Die Landesregierung NRW hat angeordnet, dass bei allen Gottesdiensten und kirchlichen Veranstaltungen schriftlich dokumentiert werden muss, wer daran teilgenommen hat (CoronaSchVO § 2a Absatz1). Ab sofort müssen darum die persönlichen Kontaktdaten schriftlich erhoben werden.


In den Gottesdiensten der Pfarrei geschieht dies über Rückmeldekarten, bei kirchlichen Veranstaltungen über Teilnehmerlisten. 
Die Daten werden vier Wochen lang aufbewahrt und anschließend ordnungsgemäß vernichtet.

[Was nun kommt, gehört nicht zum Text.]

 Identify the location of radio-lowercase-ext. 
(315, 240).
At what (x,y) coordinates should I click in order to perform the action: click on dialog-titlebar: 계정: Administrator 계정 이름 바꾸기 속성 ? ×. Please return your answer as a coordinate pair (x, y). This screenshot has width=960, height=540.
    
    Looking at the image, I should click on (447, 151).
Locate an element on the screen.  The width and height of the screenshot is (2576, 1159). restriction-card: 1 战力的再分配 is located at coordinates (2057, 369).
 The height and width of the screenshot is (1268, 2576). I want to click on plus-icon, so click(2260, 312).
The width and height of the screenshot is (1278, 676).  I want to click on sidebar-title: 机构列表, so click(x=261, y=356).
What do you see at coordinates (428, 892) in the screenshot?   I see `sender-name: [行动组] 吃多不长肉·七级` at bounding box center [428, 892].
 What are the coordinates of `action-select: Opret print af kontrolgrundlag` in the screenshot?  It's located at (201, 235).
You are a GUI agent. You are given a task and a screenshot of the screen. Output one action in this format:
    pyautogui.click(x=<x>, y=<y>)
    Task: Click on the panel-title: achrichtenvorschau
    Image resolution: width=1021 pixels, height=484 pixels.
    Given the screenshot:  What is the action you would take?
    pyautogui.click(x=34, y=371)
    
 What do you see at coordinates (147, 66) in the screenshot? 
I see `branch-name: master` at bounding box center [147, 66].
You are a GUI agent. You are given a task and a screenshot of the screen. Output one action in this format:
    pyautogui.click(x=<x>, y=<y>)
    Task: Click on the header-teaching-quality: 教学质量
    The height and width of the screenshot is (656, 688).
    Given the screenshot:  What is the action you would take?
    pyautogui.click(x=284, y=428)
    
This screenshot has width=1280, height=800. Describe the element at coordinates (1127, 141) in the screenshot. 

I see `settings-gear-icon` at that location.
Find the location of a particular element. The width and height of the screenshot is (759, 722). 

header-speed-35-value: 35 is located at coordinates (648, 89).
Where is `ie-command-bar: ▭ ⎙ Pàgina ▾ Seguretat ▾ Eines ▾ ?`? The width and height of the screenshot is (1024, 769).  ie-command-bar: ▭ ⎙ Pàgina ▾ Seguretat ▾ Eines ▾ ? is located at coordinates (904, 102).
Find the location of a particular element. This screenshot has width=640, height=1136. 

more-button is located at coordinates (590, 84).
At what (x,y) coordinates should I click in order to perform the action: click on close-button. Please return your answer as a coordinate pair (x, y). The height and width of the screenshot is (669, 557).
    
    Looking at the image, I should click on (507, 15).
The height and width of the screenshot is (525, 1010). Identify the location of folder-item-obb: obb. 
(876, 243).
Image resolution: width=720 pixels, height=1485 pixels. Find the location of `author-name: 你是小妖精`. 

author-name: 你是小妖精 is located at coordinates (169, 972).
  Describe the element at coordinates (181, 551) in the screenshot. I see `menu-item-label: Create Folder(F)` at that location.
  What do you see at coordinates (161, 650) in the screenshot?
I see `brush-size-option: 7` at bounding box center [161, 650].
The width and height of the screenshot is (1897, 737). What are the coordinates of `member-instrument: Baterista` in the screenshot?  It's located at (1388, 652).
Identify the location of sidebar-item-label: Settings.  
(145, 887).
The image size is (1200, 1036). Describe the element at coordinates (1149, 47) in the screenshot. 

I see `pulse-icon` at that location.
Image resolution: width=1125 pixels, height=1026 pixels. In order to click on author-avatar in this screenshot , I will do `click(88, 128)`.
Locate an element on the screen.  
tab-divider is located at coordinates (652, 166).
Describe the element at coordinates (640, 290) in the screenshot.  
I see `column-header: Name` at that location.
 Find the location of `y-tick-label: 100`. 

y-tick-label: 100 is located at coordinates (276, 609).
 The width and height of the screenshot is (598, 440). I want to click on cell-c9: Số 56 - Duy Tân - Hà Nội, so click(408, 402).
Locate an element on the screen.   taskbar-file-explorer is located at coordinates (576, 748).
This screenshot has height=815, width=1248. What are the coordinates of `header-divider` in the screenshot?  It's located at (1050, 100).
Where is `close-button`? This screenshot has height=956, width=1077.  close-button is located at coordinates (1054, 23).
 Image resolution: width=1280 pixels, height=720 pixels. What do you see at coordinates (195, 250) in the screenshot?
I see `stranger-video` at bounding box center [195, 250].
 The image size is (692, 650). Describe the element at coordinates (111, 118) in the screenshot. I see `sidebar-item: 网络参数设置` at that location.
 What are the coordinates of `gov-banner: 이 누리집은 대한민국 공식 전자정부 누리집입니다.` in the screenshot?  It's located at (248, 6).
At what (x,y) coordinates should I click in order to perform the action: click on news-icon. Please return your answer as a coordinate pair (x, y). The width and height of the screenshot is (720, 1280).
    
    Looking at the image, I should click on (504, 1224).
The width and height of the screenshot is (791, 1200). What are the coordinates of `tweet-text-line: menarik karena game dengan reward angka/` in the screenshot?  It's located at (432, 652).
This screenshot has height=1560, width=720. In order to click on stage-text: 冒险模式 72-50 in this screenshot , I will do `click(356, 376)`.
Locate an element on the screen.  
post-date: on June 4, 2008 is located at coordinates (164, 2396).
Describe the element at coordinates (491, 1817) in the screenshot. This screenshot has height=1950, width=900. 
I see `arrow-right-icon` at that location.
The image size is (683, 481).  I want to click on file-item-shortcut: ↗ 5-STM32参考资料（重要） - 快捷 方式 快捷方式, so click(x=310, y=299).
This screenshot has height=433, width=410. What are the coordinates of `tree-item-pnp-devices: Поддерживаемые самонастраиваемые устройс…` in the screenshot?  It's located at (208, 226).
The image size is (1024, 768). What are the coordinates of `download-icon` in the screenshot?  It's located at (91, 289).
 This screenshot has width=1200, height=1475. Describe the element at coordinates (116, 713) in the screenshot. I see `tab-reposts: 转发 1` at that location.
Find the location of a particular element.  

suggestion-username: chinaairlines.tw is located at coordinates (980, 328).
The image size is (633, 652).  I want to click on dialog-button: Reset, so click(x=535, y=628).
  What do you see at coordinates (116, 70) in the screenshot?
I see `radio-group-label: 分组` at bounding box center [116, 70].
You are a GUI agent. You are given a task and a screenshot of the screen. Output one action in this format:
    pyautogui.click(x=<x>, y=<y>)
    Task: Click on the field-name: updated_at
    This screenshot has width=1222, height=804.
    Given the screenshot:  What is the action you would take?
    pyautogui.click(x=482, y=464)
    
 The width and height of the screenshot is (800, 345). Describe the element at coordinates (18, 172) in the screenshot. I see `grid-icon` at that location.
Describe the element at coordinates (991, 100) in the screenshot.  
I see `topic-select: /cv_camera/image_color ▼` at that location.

Im Bedarfsfall sind die Kontaktdaten der zuständigen Behörde auszuhändigen. Auf diese Weise soll eine schnelle Nachverfolgung von Infektionen mit dem neuartigen Coronavirus SARS-CoV-2 ermöglicht werden.


Die entsprechenden Datenschutzhinweise/Informationspflichten des Verantwortlichen nach § 15 des Gesetzes über den Kirchlichen Datenschutz (KDG) können hier auf der Homepage eingesehen werden.